Enquanto os meios de comunicação locais transmitem imagens de edifícios públicos danificados, um estudante que falou ao mesmo órgão de comunicação social conta que “a situação agravou-se claramente em comparação com o dia de ontem. Os jovens estão a invadir sedes de partidos políticos, a queimar casas de políticos e a destruir as suas propriedades. Queremos ver todos os políticos a sair e um novo governo a assumir o poder.”
Uma das casas destruídas, neste caso incendiada, foi a do próprio primeiro-ministro.
Vários dos coletivos que marcaram as manifestações tinham apelado a que não se atacassem edifícios públicos. Mas o movimento não tem nenhuma liderança ou coordenação.
Em comunicado, Ramchandra Paudel, presidente do país, apela a todos, “incluindo os manifestantes, a cooperar para uma resolução pacífica da situação difícil do país” através de negociações.
E o exército emitiu uma nota na qual anunciava que passaria a assumir a responsabilidade da "segurança" nas ruas do país. Fê-lo 15 minutos antes de entrar em vigor.
A "gen Z" contra os "nepobabies"
A gota que fez transbordar o copo foi o bloqueio de 26 redes sociais, entre as quais todas as mais utilizadas, por parte do governo a semana passada.
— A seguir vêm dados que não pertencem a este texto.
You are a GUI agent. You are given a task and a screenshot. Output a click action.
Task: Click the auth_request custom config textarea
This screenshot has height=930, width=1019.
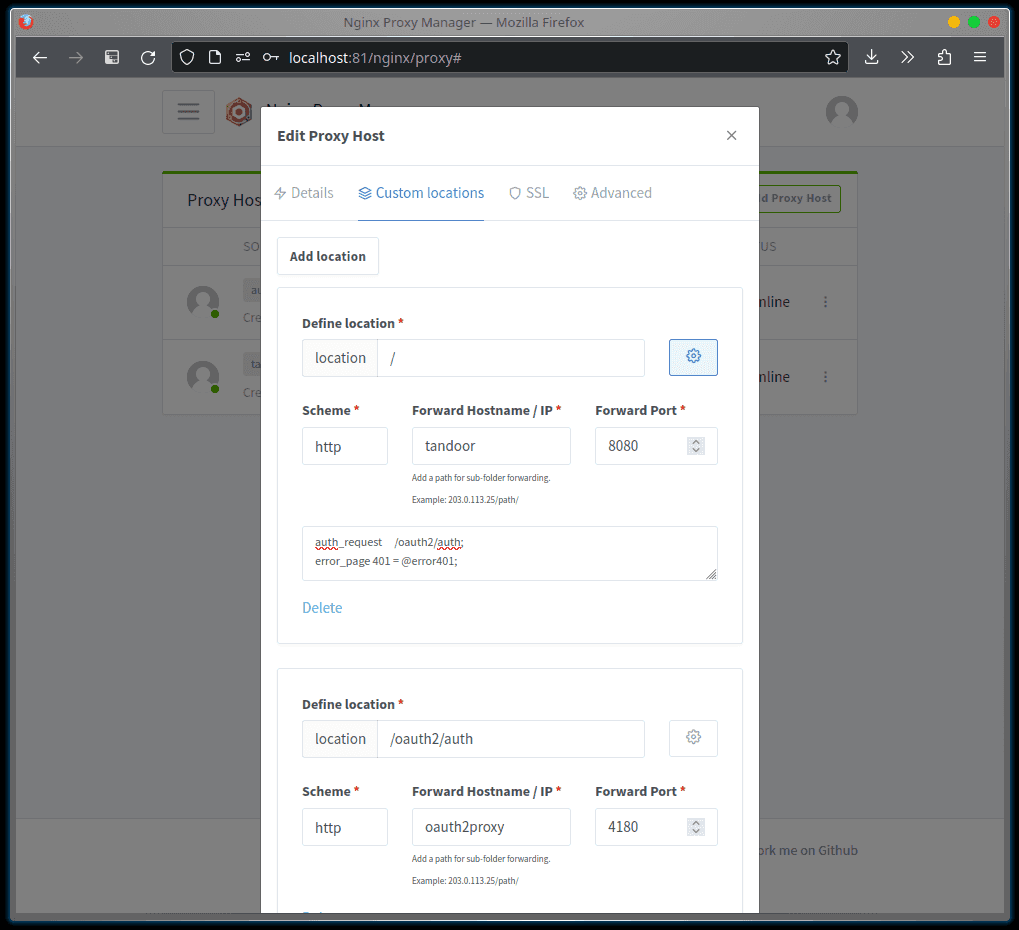(x=509, y=553)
Este alegava que estavam a lançar notícias falas e a aumentar tensões mas certamente não previu o que se seguiria. Remetia ainda para uma decisão do Supremo Tribunal de 2023 que exigia que cada plataforma nomeasse um representante local e responsável pela regulamentação do seu uso. Nisto viram os jovens não uma tentativa de “regulamentação” mas de controlo.
Para além disso, outro dos motivos dos protestos é a corrupção. Aliás, os jovens manifestantes, que se assumem da “gen z”, ou seja da geração nascida entre a segunda metade da década de 1990 e o início dos anos 2010, consideraram que o encerramento das redes sociais se deveu não só a uma tentativa de limitar a liberdade de expressão em geral mas sobretudo de impedir as alegações de corrupção que pendiam sobre líderes políticos e que circulavam nas redes. O país é dos piores colocados nos rankings de corrupção da Transparência Internacional.
As hashtags #NepoBaby e #NepoKids tornaram-se virais nas últimas semanas, associadas à divulgação de vídeos que ostentavam o estilo de vida altamente luxuoso de elites políticas e dos seus familiares diretos em contraste com o nível de vida do resto dos jovens do país, a braços com o desemprego e a emigração forçada, sobretudo para os países do golfo pérsico ou como trabalhadores sazonais para a Índia.